> _Reading passage_:
- - -

- picture sleeve of February 1983 UK release

Single by Jennifer Warnes

from the album Jennifer Warnes
- B-side: "Daddy Don't Go"
- Released: January 1, 1977
- Recorded: July 1976
- Studio: Davlen Sound Studios
- Genre: Soft rock; adult contemporary; pop;
- Length: 2:53
- Label: Arista
- Songwriter(s): Peter McCann
- Producer(s): Jim Ed Norman

Jennifer Warnes singles chronology
| "These Days" (1972) | "Right Time of the Night" (1977) | "I'm Dreaming" (1977) |

= Right Time of the Night =

"Right Time of the Night" is the title of a composition by Peter McCann, which became a top-ten hit single in 1977 via a recording by Jennifer Warnes.

==Composition==
Peter McCann would recall his inspiration for writing "Right Time of the Night": "I was out at the beach at Malibu, and it was one of those perfect sunsets. I was there for the entire evening, and the sun went down and the stars came out. But...and it was totally accidental - I didn't mention the beach [or] anything like that [in the lyrics] because that would have regionalized [the song]." McCann had been working as a staff writer for American Broadcasting Music for roughly a year without composing a high-profile song: (Peter McCann quote:) - "I played ['Right Time...'] for [boss] Gerry Teifer...For the first time...he let me play [a] whole song through, and then he did something he'd never done before. He said: 'Play that again.' I played it again, and he goes: 'Wait here.' He brought in everybody in the building who was working there and said 'Play it.' I played it, and they all cheered and went nuts. I thought it was just another song I had written, but apparently not."

- - -

> _Data_:
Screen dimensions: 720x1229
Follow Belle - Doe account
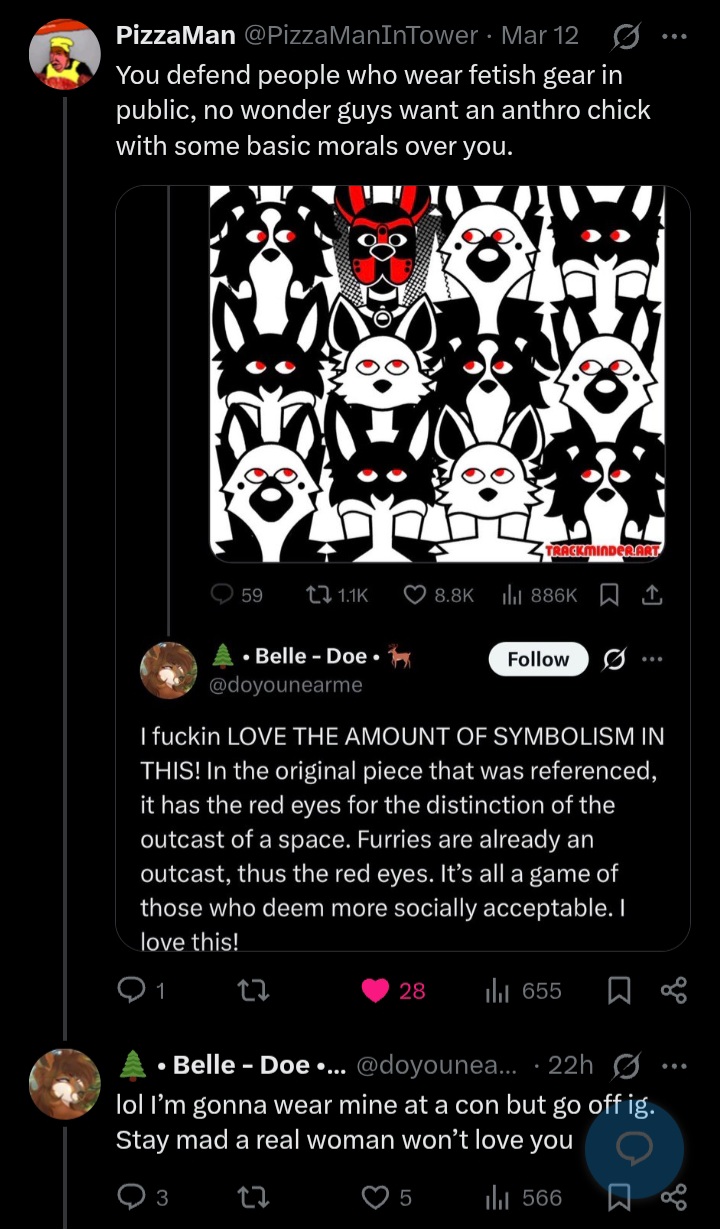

- - -

> _Objective 1_:
In the article on "Right Time of the Night," who is listed as the single's producer?
> _Objective 2_:
Rewrite the stretch of the song article from "Jennifer Warnes singles" through "by Jennifer Warnes.", changing "top-ten" to "top-twenty".
> _Objective 3_:
Pick up the article about the song "Right Time of the Night" after its last sentence and keep writing.

> _Exercise response 1_:
Jim Ed Norman

> _Exercise response 2_:
Jennifer Warnes singles chronology
| "These Days" (1972) | "Right Time of the Night" (1977) | "I'm Dreaming" (1977) |

= Right Time of the Night =

"Right Time of the Night" is the title of a composition by Peter McCann, which became a top-twenty hit single in 1977 via a recording by Jennifer Warnes.

> _Exercise response 3_:
| Writer Peter McCann on "Right Time of the Night" |
|---|
| "Right Time of the Night" is intended to make people sigh and hold hands. "Do You Wanna Make Love" is intended to make them think. If I can keep writing songs that have that kind of an identification, that kind of a purpose, then I'll have a career....I don't think there are too many people who couldn't sing "Right Time of the Night". You want a lot of people to record a lot of your songs...You aim for...that kind of a reputation. A lot of people think I should be upset because Jennifer [Warnes] had a hit with "Right Time of the Night" but...it did as much for me as it did for her in terms of reputation and everything like that." |

Originally written and recorded by Peter McCann for his 1977 self-titled album, "Right Time of the Night", which would serve as the B-side for McCann's own 1977 top ten hit "Do You Wanna Make Love", featured a distinct second verse that was eventually reworked by Jennifer Warnes; she herself wrote lyrics for a less overtly masculine second verse which McCann rejected, eventually himself writing new second verse lyrics deemed female-friendly. Prior to the release of Warnes's version of "Right Time", Bette Midler expressed an interest in recording the song but asked that the bridge be reworked, a stipulation McCann was still working on when Warnes's version reached the charts, at which point work on a Midler version was dropped.

"Right Time of the Night" was one of seven songs which McCann played for Clive Davis, president of Arista Records (for whom Jennifer Warnes recorded) when McCann was making the rounds of auditions in hopes of being signed as a recording artist. McCann would recall Davis saying: "I don't like you as an artist, but I'm taking six of the seven songs." "Right Time" was one of the six songs Davis optioned (the one song Davis passed on was "Do You Wanna Make Love" which would afford McCann a top ten hit when he recorded it after his October 1976 signing with 20th Century Records).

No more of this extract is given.